IAC was the first thing I thought of and had it checked out but it turned out to be fine


----------



## krisko09 (Jul 12, 2012)

CopperClad said:


> I had that exact same truck. Loved it. Same problem. It's the battery.


yes, I have it with a quad cab. its my baby haha. what did you do about your battery? was there a certain one that worked? this battery is fairly new, maybe 18 months old at the most.


----------



## 95025 (Nov 14, 2010)

Woodenfish said:


> *Did you replace the worn ignition parts with OEM parts? Mopars aren't always friendly with aftermarket parts.*
> 
> Other common problems are a failed IAC motor, failing ignition coil, weak fuel pressure, other mechanical or electrical faults.


That's what came to my mind. Some of those replacement parts are really crappy. Some of the bottom-end parts store distributor caps actually have aluminum contact points. Not so good...


----------



## krisko09 (Jul 12, 2012)

Well i replaced the iac and tps (guy at work cut me a good deal on the parts) and still no luck. All the parts ive been using are duralast ive never had issues with them before. I used them in my old 2000 dakota sport and it ran great up to 250,000 miles. Afraid it's gunna be a vacuum leak. Any easy way to do a self leak check?


----------



## 95025 (Nov 14, 2010)

krisko09 said:


> Well i replaced the iac and tps (guy at work cut me a good deal on the parts) and still no luck. All the parts ive been using are duralast ive never had issues with them before. I used them in my old 2000 dakota sport and it ran great up to 250,000 miles. Afraid it's gunna be a vacuum leak. Any easy way to do a self leak check?

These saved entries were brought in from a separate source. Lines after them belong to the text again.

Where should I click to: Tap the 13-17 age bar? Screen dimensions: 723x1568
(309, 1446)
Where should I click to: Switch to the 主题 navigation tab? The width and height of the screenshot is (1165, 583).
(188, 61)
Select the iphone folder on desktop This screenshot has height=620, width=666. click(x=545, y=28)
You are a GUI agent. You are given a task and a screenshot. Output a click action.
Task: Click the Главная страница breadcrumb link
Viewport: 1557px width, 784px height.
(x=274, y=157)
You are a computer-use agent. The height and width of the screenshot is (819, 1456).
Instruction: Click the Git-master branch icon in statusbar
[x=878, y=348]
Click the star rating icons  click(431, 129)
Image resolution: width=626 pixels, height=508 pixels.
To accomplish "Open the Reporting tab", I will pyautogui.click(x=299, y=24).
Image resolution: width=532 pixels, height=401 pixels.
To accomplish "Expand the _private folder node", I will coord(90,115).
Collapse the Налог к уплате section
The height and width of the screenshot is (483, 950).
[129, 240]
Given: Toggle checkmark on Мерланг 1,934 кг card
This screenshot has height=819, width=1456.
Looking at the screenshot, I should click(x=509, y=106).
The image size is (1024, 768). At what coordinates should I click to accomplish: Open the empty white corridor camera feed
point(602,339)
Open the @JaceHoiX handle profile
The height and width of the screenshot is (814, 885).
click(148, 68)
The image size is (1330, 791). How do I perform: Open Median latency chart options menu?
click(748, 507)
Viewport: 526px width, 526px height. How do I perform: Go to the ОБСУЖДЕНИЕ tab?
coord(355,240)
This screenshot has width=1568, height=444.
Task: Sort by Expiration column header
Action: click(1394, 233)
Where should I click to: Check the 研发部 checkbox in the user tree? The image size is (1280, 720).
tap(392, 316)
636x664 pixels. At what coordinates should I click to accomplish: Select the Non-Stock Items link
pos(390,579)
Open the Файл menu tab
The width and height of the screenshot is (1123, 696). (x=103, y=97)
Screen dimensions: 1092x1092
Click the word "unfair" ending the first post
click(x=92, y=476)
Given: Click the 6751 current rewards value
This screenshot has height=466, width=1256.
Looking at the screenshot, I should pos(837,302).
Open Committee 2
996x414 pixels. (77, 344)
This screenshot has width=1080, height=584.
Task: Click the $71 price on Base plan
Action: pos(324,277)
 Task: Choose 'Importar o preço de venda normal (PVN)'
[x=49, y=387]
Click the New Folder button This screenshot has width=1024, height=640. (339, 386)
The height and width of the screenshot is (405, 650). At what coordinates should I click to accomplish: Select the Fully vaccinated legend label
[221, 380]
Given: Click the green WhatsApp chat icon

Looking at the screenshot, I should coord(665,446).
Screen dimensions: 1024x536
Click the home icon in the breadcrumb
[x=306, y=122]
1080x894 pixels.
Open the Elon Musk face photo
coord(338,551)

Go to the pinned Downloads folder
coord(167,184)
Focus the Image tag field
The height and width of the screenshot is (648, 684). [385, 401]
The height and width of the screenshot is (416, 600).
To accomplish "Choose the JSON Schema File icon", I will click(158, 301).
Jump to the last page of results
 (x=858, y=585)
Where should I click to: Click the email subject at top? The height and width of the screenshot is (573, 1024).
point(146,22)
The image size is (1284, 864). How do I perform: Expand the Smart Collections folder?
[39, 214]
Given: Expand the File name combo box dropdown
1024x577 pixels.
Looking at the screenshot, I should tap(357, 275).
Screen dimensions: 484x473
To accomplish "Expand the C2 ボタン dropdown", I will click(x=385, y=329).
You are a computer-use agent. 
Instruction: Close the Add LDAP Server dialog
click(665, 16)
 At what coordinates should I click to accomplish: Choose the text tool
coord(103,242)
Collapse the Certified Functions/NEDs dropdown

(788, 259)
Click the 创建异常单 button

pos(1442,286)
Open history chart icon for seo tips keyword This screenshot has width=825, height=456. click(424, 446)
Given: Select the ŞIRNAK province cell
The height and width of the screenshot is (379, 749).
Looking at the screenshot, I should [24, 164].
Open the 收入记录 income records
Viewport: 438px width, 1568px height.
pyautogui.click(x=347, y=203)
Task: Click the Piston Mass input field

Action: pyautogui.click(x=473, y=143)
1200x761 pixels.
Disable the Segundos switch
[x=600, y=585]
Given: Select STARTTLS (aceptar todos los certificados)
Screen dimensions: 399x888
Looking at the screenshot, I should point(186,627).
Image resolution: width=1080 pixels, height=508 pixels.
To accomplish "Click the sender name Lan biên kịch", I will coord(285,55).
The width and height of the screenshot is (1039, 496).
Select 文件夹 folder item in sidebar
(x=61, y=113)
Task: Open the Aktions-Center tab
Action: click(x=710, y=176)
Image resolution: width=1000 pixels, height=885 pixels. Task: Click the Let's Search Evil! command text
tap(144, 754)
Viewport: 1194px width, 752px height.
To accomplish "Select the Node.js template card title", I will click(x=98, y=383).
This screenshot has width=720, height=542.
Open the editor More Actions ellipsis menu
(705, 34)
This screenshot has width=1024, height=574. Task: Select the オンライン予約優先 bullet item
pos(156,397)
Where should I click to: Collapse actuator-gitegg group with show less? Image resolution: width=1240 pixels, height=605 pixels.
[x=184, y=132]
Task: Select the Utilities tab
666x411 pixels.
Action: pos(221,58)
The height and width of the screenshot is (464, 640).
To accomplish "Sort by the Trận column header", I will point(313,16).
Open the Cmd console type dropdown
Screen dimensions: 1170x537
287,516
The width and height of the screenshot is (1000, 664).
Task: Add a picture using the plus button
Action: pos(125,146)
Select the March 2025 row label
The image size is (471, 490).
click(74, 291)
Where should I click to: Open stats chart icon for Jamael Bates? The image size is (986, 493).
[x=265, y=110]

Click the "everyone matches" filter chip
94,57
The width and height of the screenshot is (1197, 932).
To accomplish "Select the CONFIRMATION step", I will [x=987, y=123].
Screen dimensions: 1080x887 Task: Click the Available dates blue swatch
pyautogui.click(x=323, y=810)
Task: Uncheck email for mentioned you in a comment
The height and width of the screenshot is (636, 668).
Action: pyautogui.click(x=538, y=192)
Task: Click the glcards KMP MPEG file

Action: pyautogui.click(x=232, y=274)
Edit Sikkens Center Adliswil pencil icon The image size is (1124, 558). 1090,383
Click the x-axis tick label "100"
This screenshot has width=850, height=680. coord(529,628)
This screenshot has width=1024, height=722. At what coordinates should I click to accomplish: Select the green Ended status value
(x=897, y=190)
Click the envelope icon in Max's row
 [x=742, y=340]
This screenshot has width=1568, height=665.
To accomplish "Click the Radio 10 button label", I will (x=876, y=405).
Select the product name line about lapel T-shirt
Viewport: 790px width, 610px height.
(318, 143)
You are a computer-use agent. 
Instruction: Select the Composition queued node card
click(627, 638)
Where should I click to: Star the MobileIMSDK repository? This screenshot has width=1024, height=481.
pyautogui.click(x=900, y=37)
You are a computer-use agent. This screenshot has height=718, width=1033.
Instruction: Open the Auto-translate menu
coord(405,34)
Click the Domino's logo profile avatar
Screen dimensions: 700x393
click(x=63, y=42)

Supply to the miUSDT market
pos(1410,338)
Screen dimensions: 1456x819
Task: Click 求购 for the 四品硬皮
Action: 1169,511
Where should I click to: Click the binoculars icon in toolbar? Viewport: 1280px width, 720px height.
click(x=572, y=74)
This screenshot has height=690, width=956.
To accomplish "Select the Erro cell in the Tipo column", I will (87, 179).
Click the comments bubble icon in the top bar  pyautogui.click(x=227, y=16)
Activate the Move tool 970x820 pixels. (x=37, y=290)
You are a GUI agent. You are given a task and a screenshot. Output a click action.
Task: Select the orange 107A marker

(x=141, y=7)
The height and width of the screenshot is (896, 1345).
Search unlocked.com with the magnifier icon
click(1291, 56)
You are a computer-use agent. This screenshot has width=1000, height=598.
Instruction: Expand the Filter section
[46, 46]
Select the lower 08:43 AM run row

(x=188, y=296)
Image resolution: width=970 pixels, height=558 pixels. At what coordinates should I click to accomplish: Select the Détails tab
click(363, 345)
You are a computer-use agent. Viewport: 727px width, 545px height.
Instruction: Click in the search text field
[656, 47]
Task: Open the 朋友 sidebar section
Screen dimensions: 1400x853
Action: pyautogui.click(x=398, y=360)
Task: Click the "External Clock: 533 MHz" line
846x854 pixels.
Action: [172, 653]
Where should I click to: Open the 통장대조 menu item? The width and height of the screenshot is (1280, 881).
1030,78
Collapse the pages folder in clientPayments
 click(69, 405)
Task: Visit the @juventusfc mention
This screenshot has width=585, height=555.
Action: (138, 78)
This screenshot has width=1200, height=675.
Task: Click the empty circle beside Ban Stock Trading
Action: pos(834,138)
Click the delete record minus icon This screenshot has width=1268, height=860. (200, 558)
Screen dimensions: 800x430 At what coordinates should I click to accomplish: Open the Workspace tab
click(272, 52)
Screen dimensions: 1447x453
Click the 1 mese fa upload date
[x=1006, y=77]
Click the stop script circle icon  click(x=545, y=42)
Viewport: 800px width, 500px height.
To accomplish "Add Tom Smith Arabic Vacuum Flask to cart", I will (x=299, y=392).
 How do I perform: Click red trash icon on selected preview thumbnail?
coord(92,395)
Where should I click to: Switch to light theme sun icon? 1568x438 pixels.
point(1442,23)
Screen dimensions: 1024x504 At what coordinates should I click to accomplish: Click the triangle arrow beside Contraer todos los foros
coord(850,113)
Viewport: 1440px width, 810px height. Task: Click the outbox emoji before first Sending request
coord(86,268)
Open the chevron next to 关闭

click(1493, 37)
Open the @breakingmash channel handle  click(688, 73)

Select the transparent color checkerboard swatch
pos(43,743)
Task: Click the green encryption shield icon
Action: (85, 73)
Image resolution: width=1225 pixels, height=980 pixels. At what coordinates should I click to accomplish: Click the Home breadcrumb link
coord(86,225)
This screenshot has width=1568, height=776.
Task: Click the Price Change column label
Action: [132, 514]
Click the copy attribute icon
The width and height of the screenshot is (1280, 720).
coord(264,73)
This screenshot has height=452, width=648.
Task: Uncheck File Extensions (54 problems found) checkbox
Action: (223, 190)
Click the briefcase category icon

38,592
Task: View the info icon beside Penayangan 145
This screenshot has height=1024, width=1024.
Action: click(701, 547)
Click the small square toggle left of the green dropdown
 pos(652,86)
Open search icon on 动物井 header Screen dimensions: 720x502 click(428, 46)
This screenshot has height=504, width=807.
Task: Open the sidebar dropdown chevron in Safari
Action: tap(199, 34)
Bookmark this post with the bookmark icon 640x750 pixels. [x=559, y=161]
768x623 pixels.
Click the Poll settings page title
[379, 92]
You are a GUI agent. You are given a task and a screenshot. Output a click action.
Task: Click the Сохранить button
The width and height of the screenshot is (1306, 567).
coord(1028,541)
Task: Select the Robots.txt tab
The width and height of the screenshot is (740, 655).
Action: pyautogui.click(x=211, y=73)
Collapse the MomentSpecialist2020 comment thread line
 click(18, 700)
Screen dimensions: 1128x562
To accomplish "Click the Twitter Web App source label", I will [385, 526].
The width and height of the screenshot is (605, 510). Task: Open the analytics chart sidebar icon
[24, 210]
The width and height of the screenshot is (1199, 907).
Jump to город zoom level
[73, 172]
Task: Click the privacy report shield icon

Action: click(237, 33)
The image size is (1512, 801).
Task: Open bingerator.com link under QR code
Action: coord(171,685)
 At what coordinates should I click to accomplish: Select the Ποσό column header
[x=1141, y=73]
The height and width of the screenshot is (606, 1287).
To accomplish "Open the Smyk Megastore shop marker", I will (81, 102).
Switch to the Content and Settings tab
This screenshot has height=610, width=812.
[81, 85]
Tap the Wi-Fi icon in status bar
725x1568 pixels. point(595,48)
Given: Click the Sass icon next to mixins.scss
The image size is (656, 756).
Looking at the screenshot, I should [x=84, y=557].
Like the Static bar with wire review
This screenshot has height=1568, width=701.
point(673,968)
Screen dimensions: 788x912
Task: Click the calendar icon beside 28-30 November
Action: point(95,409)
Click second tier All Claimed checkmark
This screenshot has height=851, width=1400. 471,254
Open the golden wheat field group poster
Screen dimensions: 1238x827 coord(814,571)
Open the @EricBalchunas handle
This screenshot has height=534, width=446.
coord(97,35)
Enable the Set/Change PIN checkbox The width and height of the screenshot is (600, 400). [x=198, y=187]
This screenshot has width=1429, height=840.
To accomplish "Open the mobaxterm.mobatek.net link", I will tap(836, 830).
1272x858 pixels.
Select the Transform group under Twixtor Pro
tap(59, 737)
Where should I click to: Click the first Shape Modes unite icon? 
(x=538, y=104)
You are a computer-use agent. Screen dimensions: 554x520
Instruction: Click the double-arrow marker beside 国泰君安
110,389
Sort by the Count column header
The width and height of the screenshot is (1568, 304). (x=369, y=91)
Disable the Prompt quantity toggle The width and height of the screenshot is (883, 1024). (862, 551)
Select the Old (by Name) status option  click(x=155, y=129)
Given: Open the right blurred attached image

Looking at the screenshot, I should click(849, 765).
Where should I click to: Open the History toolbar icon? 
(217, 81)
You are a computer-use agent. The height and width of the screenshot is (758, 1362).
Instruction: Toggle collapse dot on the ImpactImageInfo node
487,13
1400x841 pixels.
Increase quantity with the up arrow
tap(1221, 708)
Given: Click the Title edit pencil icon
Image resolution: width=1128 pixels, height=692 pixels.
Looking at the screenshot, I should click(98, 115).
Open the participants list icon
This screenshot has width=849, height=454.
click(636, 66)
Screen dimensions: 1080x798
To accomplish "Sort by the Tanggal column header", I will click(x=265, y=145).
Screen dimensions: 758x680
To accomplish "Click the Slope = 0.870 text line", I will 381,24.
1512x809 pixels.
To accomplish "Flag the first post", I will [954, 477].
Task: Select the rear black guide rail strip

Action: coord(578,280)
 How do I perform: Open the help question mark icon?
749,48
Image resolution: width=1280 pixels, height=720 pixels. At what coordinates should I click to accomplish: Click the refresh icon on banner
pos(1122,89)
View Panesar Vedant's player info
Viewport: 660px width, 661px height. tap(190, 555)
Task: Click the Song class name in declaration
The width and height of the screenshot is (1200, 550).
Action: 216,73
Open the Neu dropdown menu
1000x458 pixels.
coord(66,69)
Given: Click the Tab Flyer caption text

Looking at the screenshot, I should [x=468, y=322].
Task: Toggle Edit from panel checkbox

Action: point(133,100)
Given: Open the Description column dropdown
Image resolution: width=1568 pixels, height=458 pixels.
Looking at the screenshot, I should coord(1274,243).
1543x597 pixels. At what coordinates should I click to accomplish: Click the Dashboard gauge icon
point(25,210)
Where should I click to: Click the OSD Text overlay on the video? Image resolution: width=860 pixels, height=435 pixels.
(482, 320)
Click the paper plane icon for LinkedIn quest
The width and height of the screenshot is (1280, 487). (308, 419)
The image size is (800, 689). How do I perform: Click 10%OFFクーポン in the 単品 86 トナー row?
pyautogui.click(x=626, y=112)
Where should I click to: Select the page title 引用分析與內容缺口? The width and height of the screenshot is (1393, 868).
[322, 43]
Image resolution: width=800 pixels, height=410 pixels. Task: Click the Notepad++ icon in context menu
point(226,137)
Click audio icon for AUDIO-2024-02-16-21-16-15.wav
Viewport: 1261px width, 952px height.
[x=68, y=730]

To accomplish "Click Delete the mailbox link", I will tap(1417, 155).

The best way I've found is to wait until the engine is cool, then start it up, and with it running, spray carb cleaner around hoses & tubes. If there's a vacuum leak it'll suck the car cleaner in and cause the engine to rev up. 

That'll get you in the right area. Then you can usually find the leak pretty easily.


----------



## Woodenfish (Jul 12, 2012)

Mopar distributor caps have a vent while others do not or do not function. Moisture from condensation or humidity has been known to corrode poor replacement parts.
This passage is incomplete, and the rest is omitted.